“你不能。你沒有親眼看見母親在你麵前死去,你卻什麼都不能做,更剜心的是你不但什麼都不能做,甚至還在逃跑。”真夜原激憤地喊起來,打斷了素虹的話。
“好吧,也許我不能。不過,我想你母親一定也不願意你一直活在這樣的憤怒和自我罪責的捆綁當中。”
“我看著她死,我自己卻被迫逃命,那麼遠,我都沒辦法聽到她說的最後一句話。我要給母親報仇。我一定要給她報仇。”真夜原捏緊了拳頭。
看著眼前的真夜原,也許這個世界的戰亂當中有很多這樣的孩子,然後長成大人,然後重複製造這樣的悲劇,素虹覺得心裏也生出了一些恐慌,但是之前看過的書,那些堅強的信念,都在這個時候發揮的作用,素虹穩下心來。
“我想要幫助你,雖然我沒有神力,無法替你報仇。

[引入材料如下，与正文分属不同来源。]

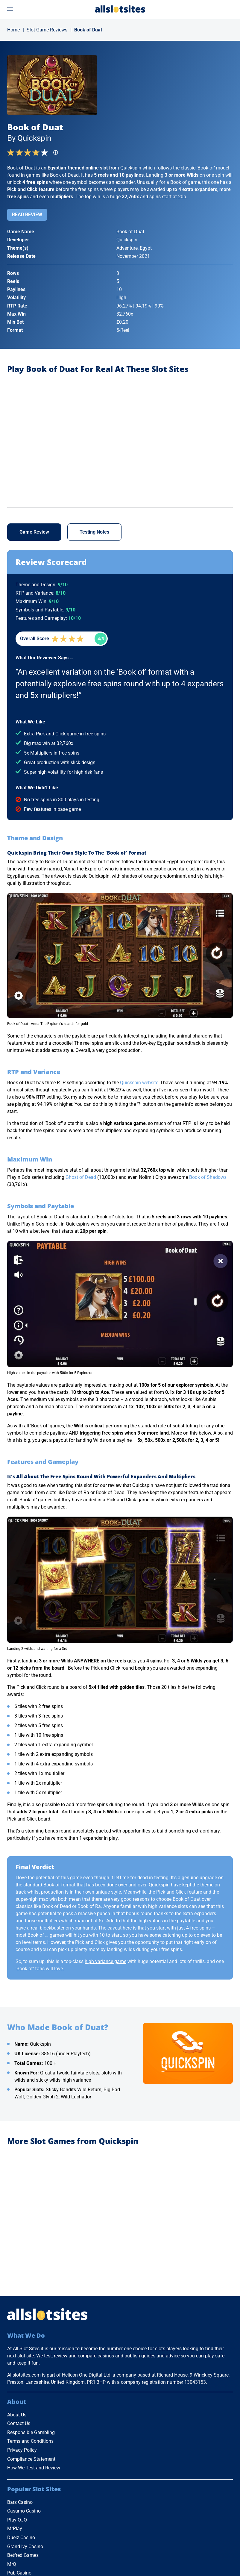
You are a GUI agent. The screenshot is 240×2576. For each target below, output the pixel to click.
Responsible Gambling (31, 2432)
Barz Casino (20, 2502)
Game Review (34, 532)
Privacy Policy (22, 2450)
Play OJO (17, 2520)
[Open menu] (10, 9)
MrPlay (14, 2528)
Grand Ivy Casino (25, 2546)
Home (13, 30)
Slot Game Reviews (47, 30)
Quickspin (130, 168)
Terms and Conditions (30, 2441)
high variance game (105, 1961)
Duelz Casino (21, 2537)
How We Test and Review (33, 2468)
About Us (16, 2415)
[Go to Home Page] (120, 9)
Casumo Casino (24, 2511)
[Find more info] (57, 154)
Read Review (27, 214)
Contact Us (18, 2423)
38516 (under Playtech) (66, 2053)
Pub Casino (19, 2573)
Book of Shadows (208, 1177)
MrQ (11, 2564)
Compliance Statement (31, 2459)
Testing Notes (94, 532)
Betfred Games (23, 2555)
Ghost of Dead (81, 1177)
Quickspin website (139, 1082)
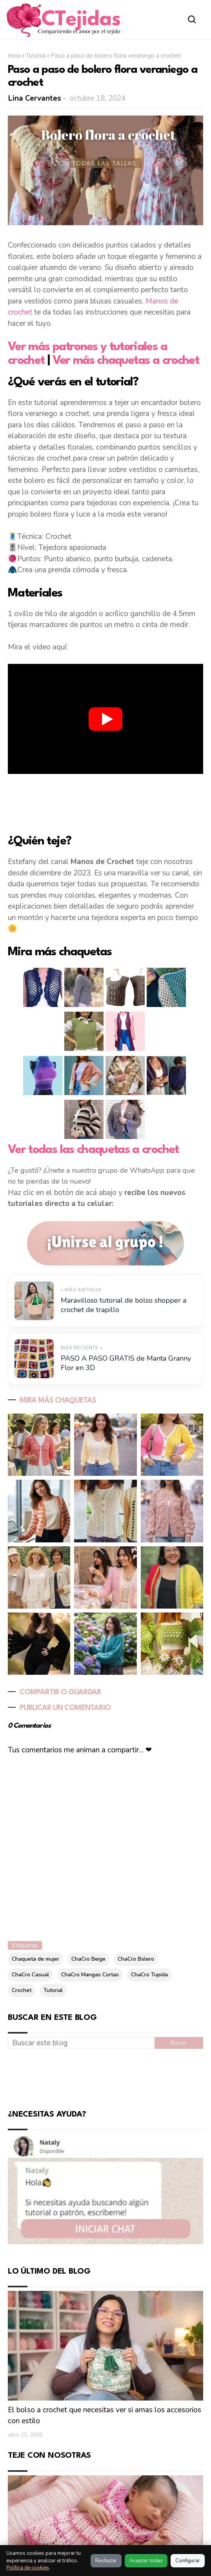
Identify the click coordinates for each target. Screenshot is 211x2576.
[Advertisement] (105, 802)
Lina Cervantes (34, 98)
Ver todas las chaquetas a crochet (93, 1150)
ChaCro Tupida (149, 1974)
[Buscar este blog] (81, 2043)
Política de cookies (27, 2567)
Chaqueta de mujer (35, 1959)
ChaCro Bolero (136, 1959)
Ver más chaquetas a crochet (126, 361)
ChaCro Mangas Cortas (90, 1974)
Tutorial (36, 55)
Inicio (14, 55)
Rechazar (106, 2560)
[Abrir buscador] (192, 19)
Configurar (187, 2560)
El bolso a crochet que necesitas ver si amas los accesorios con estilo (104, 2415)
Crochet (21, 1990)
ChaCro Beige (88, 1959)
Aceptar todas (146, 2560)
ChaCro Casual (30, 1974)
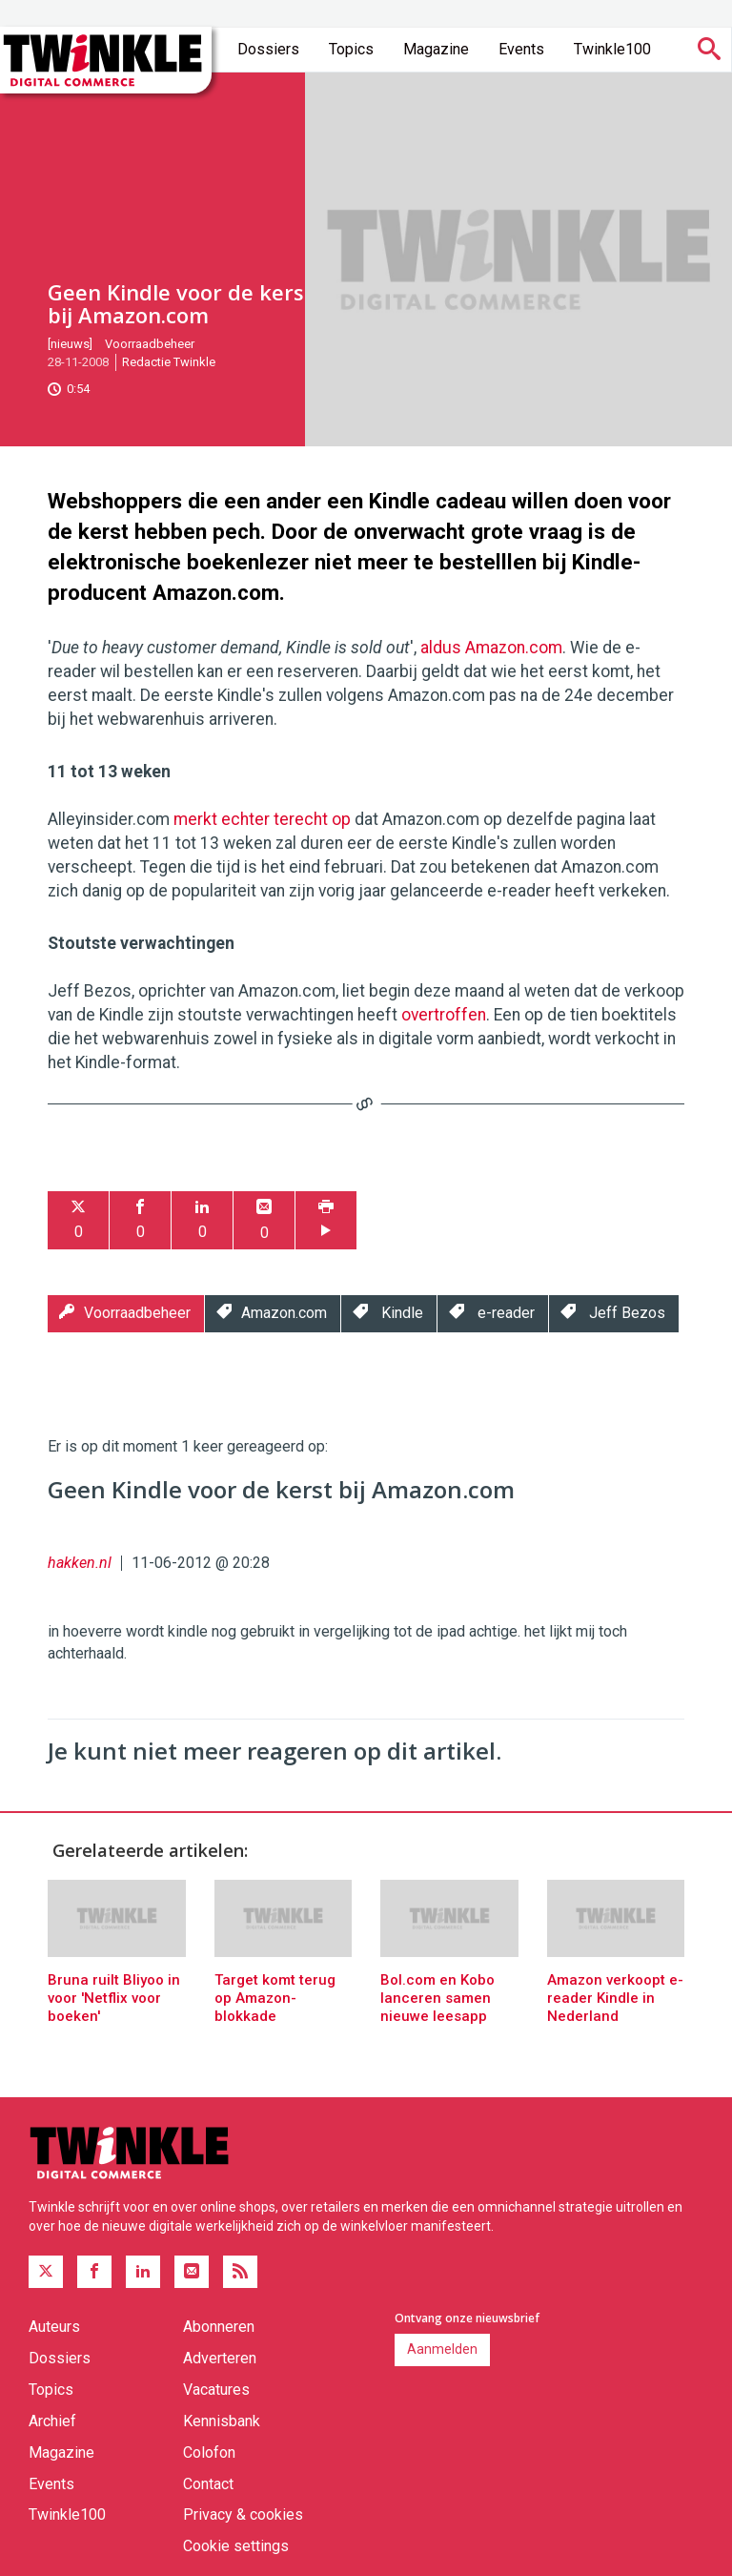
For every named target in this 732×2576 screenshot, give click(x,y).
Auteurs (54, 2327)
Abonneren (218, 2327)
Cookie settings (236, 2546)
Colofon (209, 2452)
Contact (208, 2484)
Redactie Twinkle (168, 362)
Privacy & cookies (243, 2514)
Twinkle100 (612, 49)
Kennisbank (221, 2421)
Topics (351, 49)
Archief (52, 2421)
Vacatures (216, 2389)
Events (521, 49)
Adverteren (219, 2358)
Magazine (436, 49)
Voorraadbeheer (149, 344)
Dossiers (268, 49)
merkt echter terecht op (262, 819)
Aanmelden (442, 2349)
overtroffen (443, 1014)
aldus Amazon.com (491, 647)
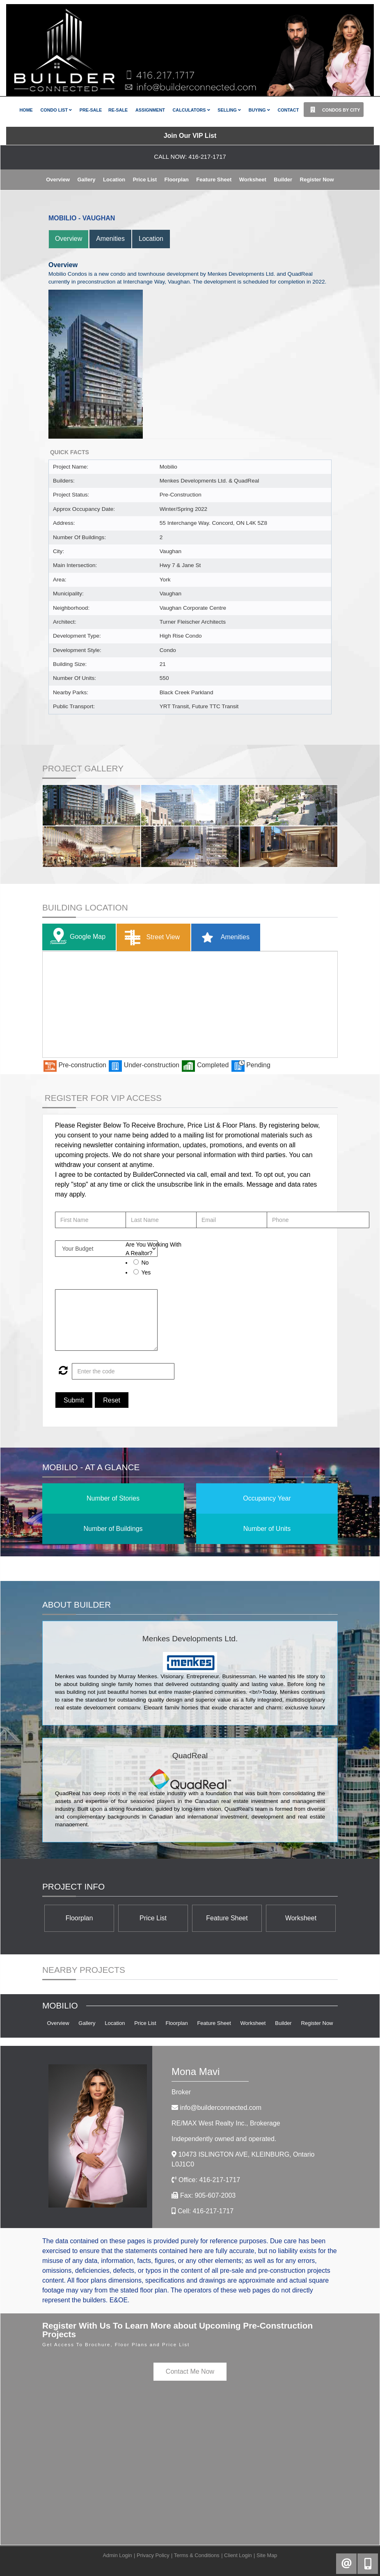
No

但是我想,有一件事情是比報仇更為重要的。”素虹站起身。
“比報仇更為重要的事情,我也好有興趣知道哦,來來來,先和我說。”橫須本來跟在有翼身後準備和有翼一起離開。聽到這裏,橫須立即折返回身,而有翼依然冷冷地站在不遠處。
“我知道你母親臨終前,想要和你說的話是什麼。”素虹是多重宗教信仰者,她相信基督教佛教甚至道教當中許多激勵人的教義,也相信生命的平和心,再加上電影劇本課程中選修了心理學,她相信真夜原的母親替真夜原死了,必定在臨終前會叮囑他好好活著。要好好活著,肯定不能是完全浸泡在仇恨中的。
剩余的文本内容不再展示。